At the same time, the ‘#narratives’ [10] disseminated by mainstream parties, governments and PR specialists, and the decisions and non-decisions associated with them, became ever more absurd. The penetration of the machinery of government by previous and future Goldman Sachs managers continued apace, in recognition of their indispensable expertise, as if nothing had changed. After several years during which not a single one of the bank managers who had shared responsibility for the crash of 2008 had been brought to justice, Obama’s attorney general Eric Holder returned to the New York law firm from which he had come, which specializes in representing financial companies under government investigation—and to a princely million-dollar salary.

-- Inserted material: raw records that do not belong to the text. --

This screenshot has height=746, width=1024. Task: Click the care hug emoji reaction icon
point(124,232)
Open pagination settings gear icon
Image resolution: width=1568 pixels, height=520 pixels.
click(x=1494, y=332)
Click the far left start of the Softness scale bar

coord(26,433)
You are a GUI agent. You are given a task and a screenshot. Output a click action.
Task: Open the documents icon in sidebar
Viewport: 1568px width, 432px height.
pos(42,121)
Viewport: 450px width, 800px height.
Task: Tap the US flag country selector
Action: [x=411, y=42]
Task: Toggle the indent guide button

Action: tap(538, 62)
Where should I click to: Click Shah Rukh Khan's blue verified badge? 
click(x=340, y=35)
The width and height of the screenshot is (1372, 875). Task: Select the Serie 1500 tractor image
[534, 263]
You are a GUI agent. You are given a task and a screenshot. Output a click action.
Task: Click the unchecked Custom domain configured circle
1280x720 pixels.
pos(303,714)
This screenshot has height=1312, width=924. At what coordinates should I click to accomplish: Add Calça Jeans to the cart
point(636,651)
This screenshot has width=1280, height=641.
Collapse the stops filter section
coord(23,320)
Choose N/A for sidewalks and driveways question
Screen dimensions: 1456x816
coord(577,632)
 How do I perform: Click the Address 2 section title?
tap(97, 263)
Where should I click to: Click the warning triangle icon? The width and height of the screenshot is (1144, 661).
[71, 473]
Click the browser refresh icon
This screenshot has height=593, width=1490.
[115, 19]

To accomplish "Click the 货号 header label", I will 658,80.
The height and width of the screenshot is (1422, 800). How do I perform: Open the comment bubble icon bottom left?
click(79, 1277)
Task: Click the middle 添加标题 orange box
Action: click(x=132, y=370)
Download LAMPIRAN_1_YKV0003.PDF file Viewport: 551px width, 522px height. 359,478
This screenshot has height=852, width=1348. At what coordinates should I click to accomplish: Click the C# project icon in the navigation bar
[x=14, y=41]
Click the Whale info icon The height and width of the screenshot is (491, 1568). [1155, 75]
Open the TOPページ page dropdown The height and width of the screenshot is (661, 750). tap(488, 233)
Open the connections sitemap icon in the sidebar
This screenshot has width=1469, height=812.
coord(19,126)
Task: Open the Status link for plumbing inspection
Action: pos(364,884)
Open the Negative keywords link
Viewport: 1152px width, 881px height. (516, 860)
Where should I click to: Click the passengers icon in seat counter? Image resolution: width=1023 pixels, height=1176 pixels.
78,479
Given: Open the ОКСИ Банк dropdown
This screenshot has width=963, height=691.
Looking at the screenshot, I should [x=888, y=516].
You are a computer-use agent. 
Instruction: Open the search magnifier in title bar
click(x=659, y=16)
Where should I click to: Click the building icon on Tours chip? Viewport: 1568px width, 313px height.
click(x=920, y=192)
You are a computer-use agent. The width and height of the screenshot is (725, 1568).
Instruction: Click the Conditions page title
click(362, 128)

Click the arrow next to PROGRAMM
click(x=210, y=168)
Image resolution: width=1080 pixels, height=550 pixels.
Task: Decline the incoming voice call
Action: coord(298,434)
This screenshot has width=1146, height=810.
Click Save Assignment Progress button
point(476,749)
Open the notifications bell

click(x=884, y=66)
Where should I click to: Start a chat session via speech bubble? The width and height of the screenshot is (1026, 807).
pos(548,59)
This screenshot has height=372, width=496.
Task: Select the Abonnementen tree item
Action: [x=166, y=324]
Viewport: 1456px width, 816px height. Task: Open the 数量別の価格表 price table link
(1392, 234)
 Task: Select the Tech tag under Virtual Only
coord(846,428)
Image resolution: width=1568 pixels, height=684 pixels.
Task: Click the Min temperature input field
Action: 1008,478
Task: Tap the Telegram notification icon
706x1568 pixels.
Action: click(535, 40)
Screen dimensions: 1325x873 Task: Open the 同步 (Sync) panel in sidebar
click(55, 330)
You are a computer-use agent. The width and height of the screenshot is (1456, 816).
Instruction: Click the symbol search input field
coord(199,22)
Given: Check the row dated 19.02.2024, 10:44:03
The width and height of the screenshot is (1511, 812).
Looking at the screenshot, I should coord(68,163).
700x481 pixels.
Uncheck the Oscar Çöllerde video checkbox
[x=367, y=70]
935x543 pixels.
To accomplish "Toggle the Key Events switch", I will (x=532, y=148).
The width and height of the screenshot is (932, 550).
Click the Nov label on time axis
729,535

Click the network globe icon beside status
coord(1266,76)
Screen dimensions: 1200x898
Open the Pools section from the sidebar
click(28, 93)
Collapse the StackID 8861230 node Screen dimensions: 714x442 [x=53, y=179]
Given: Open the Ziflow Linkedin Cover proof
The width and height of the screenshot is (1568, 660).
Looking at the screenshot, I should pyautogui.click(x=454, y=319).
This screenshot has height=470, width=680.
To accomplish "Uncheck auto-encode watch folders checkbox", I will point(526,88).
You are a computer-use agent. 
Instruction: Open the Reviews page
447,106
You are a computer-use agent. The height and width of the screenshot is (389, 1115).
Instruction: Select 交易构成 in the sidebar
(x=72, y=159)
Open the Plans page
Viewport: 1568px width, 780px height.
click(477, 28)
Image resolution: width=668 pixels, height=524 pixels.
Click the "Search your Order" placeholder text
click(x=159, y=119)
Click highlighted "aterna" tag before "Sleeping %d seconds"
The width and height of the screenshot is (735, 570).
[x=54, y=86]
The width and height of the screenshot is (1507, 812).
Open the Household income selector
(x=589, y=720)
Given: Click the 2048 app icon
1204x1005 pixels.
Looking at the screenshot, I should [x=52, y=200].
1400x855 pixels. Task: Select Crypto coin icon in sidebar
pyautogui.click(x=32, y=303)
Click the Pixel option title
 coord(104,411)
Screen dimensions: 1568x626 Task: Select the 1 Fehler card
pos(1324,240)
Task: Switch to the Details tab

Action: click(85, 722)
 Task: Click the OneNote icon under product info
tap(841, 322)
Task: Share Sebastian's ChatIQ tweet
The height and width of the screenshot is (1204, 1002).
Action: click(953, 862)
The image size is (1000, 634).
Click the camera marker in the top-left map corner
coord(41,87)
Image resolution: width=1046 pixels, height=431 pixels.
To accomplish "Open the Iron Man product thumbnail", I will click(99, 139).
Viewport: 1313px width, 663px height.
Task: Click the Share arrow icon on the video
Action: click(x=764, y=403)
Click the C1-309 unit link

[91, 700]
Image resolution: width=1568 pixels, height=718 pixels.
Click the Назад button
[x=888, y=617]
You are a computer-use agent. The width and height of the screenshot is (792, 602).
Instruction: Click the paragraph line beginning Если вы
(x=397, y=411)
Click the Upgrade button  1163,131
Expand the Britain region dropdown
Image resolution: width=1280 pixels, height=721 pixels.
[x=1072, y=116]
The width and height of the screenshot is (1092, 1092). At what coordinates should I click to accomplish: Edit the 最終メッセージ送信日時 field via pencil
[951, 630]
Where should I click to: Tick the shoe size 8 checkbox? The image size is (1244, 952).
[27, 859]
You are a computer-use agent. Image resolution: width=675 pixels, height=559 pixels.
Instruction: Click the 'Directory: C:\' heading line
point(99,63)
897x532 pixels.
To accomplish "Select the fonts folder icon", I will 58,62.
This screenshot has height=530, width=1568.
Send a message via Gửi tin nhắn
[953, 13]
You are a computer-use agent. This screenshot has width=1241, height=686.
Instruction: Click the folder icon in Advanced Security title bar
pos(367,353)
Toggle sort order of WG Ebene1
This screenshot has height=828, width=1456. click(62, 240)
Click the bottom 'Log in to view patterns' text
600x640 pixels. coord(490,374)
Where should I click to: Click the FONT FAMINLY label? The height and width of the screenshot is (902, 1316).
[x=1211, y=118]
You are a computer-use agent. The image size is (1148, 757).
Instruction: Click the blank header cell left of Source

And Hillary Clinton, who together with her husband and daughter had amassed a fortune in the hundreds of millions in the sixteen years since leaving the White House—from Goldman Sachs speaking fees among other things, far above the earnings even of a Larry Summers—entered the election campaign as the self-designated representative of the ‘hardworking middle class’, a class that in reality had long since been reduced by capitalist progress to the status of a surplus population.